Hedge Fund CEO David McCormick Finds Financial, Verbal Backing in Crowded Pa. GOP Race

2021-12-29 11:47:43 By : Mr. Mechanic Tang

David McCormick, who is expected to announce his candidacy for Pennsylvania's open Senate seat soon, is already gaining some critical supporters.

McCormick is the CEO of Bridgewater Associates, one of the largest hedge funds in the world, and the former Under Secretary of the Treasury for International Affairs under President George W. Bush. He is expected to formally announce his candidacy for the primary election taking place on May 17, 2022. Although no announcement has been made, he has garnered support from influential Pennsylvanians.

Longtime Republican national committeewoman Christine Toretti and former state party chair Rob Gleason have already endorsed McCormick. Fundraisers Pat Deon and Bill Sasso also are among his backers.

"He's a salt of the earth guy who served his country and worked hard," Deon said in a text message. "He can relate to someone who wears a hard hat or sits in a boardroom."

The Republican primary field to replace Senator Pat Toomey is expected to be a crowded one upon McCormick's official announcement. Dr. Mehmet Oz recently announced his plans to run for the seat, despite not being a Pennsylvania resident. Conservative activist Kathy Barnette, investor Jeff Bartos and former Danish Ambassador Carla Sands are also running.

The presidential battleground is a big electoral prize that backed Democrat Joe Biden in last year's election and Trump in 2016.

Democrats have a strong primary field with far more electoral experience.

They include John Fetterman, the state's lieutenant governor, third-term U.S. Representative Conor Lamb of suburban Pittsburgh, state Representative Malcolm Kenyatta of Philadelphia and Val Arkoosh, a former chair of anesthesiology at Drexel University College of Medicine who chairs the three-member board of commissioners in Montgomery County.

For the Republican candidates, the rubber may begin to meet the road on January 15, when the state party's central caucus will hold closed-door candidate interviews. Other regional caucuses will follow, leading up to the state party endorsement meeting on February 5.

McCormick has avoided media, other than speaking with a conservative-friendly columnist, and has been meeting Republican officials in private meetings arranged by Toretti and other backers.

He is spending more than $1 million out of his own pocket to air a Christmas-themed TV ad across Pennsylvania this week and has filed paperwork with the IRS that allows him to start raising money for his candidacy before he formally declares, a campaign adviser said.

McCormick has lived in Connecticut since 2009. To re-establish residency, the Pennsylvania native bought a house in Pittsburgh's East End, near where he lived two decades ago before leaving in 2005 to serve in Bush's administration.

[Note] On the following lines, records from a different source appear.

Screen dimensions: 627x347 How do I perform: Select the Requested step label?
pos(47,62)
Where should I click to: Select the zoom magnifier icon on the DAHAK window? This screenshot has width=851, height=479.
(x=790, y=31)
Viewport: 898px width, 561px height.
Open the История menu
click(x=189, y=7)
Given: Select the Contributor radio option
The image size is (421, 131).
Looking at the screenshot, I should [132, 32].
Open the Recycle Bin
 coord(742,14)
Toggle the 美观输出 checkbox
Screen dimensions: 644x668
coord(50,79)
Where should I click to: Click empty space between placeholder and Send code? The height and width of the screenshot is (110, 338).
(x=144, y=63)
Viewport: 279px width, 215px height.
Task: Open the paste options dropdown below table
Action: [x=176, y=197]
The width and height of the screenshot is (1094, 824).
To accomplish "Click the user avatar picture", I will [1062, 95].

He is married to Dina Powell, a veteran of the Bush administration and Republican National Committee who also was a deputy national security adviser to Trump before she returned to work at investment bank Goldman Sachs. That has helped give McCormick an introduction to Trump's circle.

Wealthy, connected candidates—McCormick, Oz and Sands—moving from blue states in pursuit of a Senate seat in purple Pennsylvania has fast become an issue in the campaign.

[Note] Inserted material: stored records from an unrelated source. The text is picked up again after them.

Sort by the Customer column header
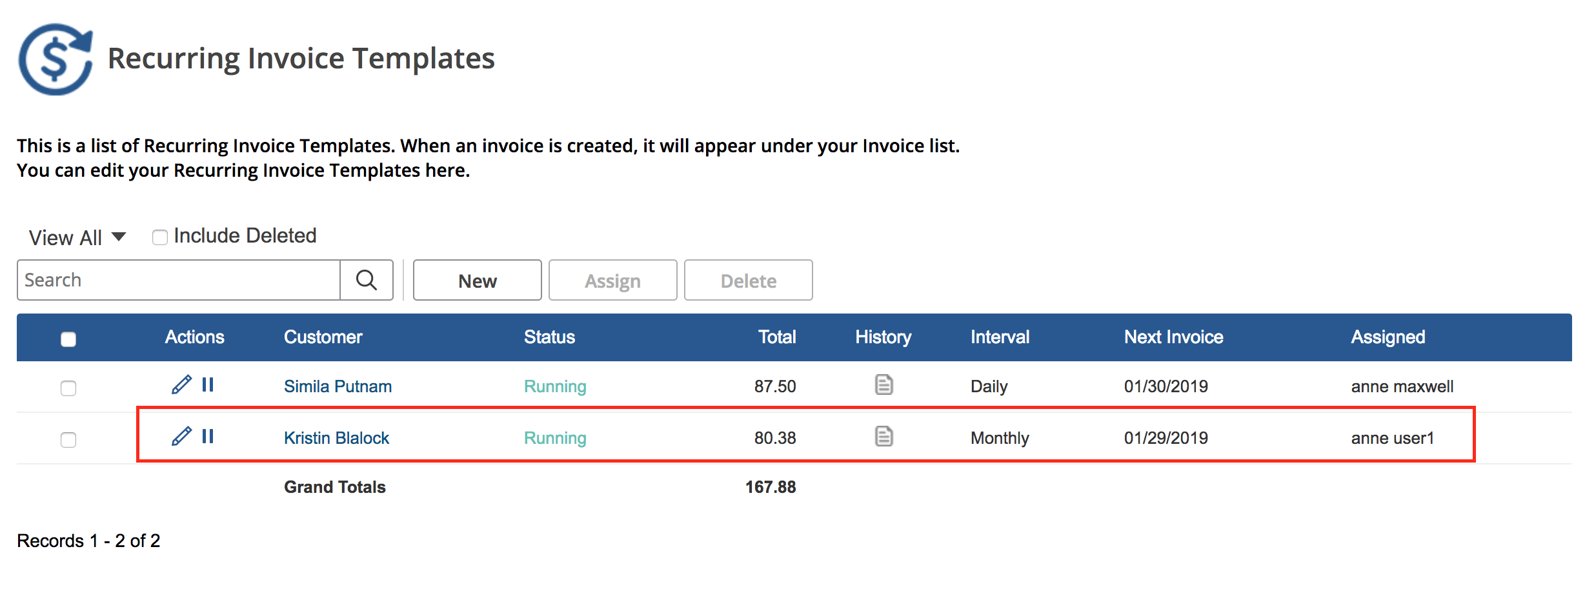pyautogui.click(x=323, y=337)
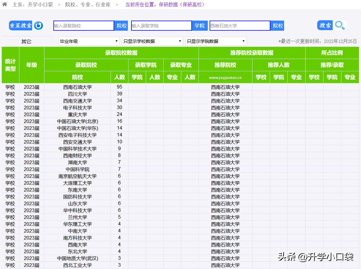The image size is (361, 269).
Task: Open the 只显示学院数据 dropdown
Action: point(216,41)
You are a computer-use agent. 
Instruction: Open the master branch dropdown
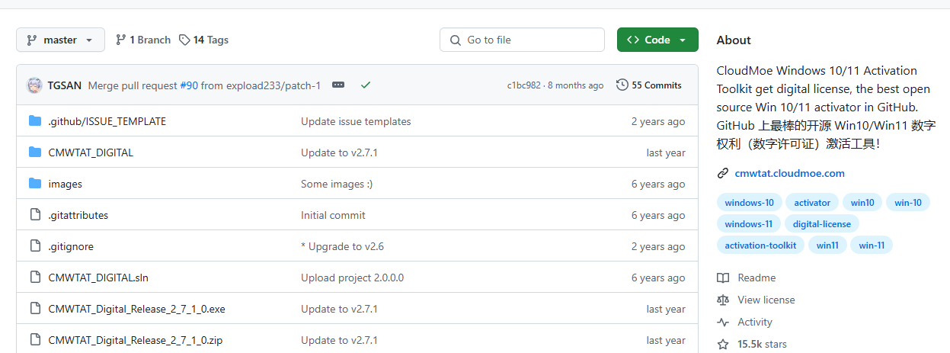[x=60, y=40]
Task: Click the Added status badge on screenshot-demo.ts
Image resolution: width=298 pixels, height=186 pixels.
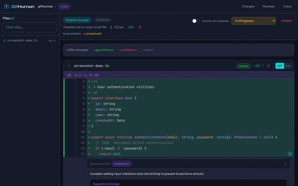Action: pos(244,66)
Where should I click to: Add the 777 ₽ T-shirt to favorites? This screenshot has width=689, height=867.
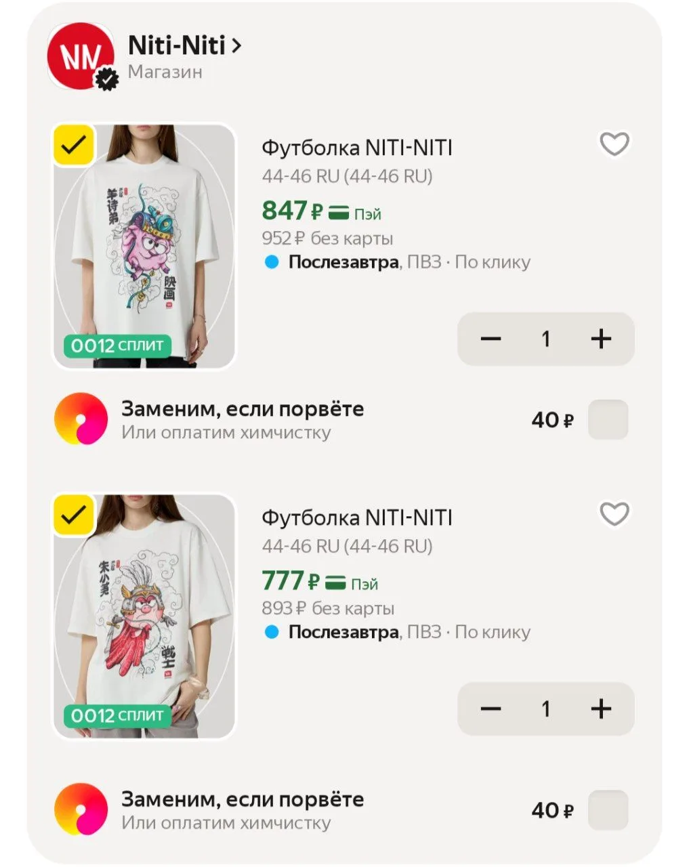[x=614, y=514]
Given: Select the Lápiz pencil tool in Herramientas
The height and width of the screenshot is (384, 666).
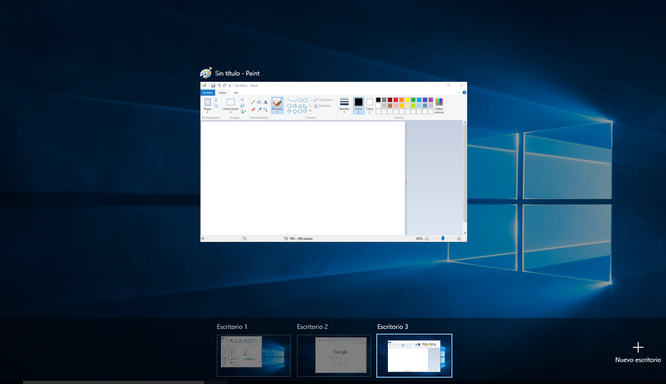Looking at the screenshot, I should click(252, 102).
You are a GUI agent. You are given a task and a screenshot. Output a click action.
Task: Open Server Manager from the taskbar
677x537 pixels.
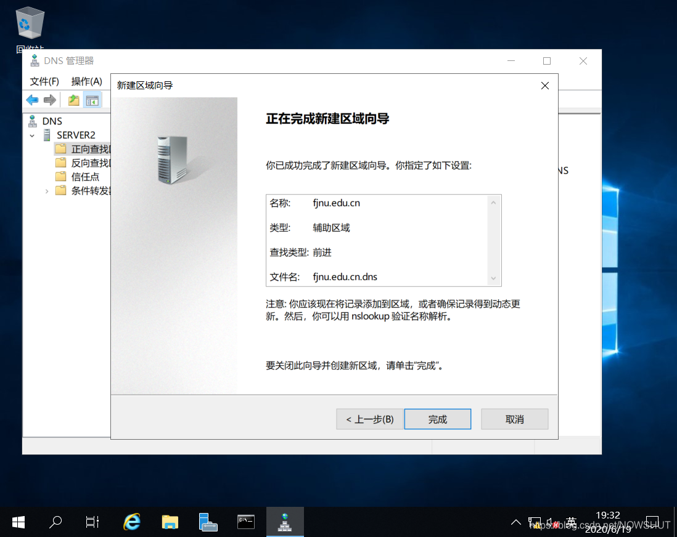coord(208,522)
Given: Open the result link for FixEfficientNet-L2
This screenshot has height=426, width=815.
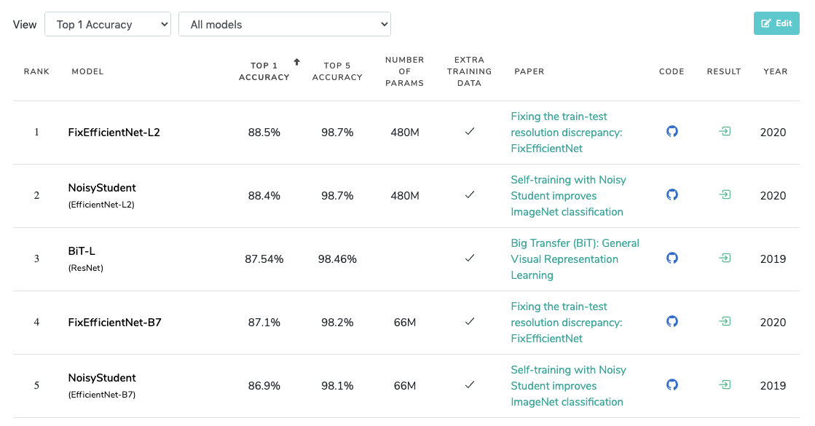Looking at the screenshot, I should [724, 132].

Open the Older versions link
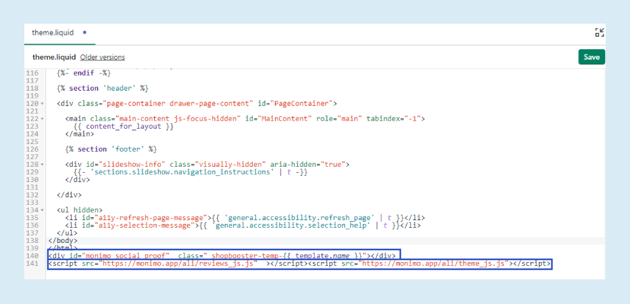click(102, 57)
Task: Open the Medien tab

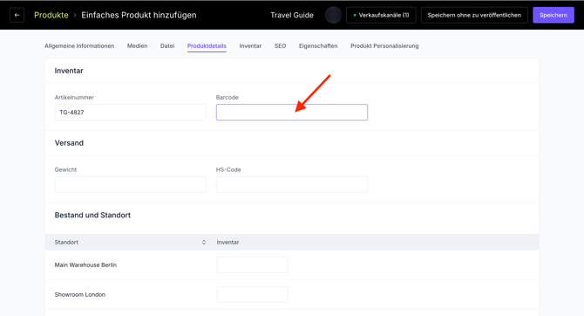Action: coord(137,46)
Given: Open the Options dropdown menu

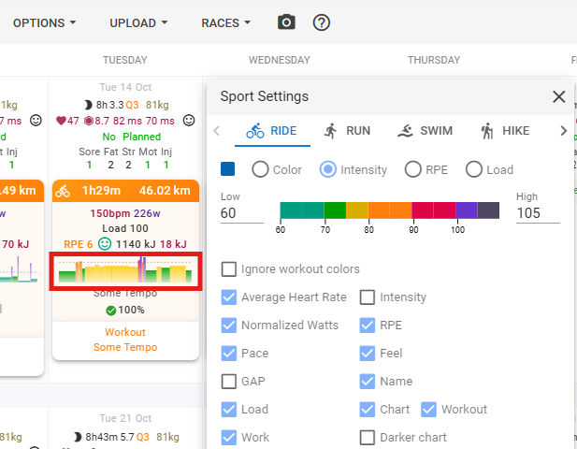Looking at the screenshot, I should (x=44, y=22).
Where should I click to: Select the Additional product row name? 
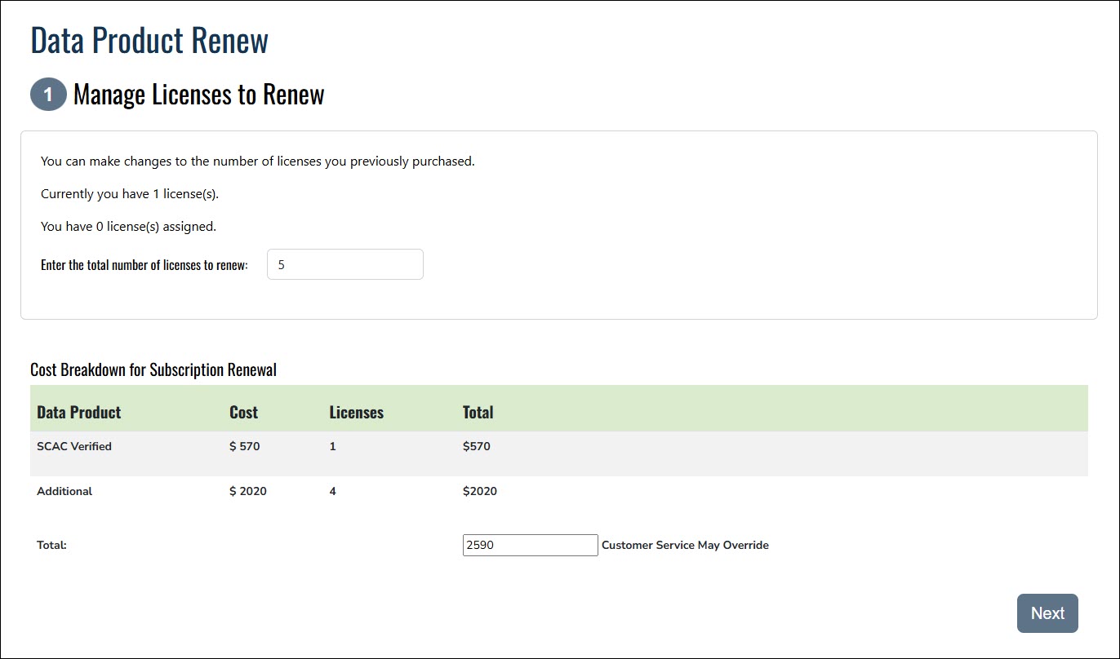pyautogui.click(x=64, y=491)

McCormick's backers tip-toe around that by stressing his growing up in Pennsylvania, graduating from high school in Bloomsburg where he still owns a family Christmas tree farm, and spending about a decade in business in Pittsburgh, where he ran online auction house FreeMarkets Inc.

Some Republicans know McCormick through his father, who was the first chancellor of the state university system under then-Governor Dick Thornburgh.

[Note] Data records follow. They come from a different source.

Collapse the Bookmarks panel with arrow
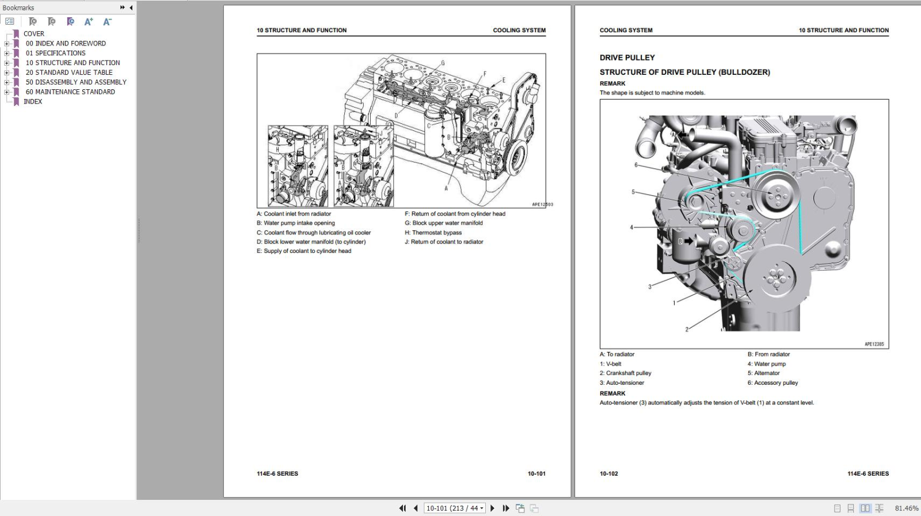Image resolution: width=921 pixels, height=516 pixels. pos(131,7)

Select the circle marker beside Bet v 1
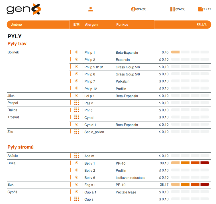point(76,163)
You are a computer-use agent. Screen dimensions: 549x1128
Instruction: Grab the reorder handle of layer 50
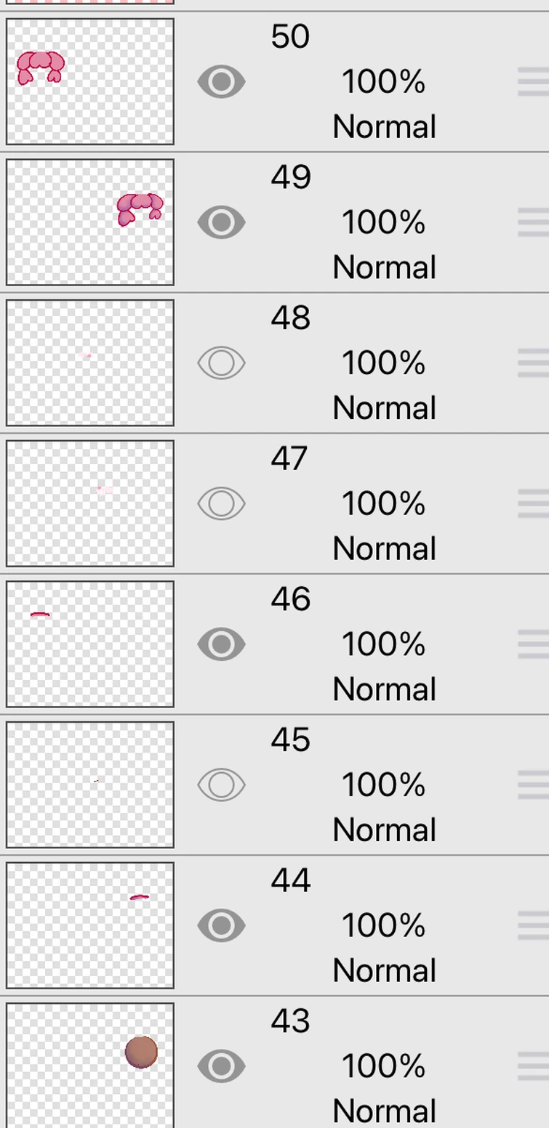(533, 82)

After high school, McCormick went to West Point, served in the Gulf War and got a doctorate at Princeton University before he headed into business in Pittsburgh, first as a consultant at McKinsey and Co.

He had insisted on going to McKinsey's Pittsburgh office, he said on SiriusXM's Leadership Matters radio show in 2020, because he had "imagined that I might try to do something political and thought that coming back to Pennsylvania, I'd be able to figure that out."

He was a registered Democrat at the time but found the local party hard to get involved with and instead ended up volunteering on a Republican candidates' countywide race, which began his transition to becoming a Republican, he said.

He held three positions in Bush's administration, departing after serving as the Treasury Department's under secretary for international affairs.

The Associated Press contributed to this report.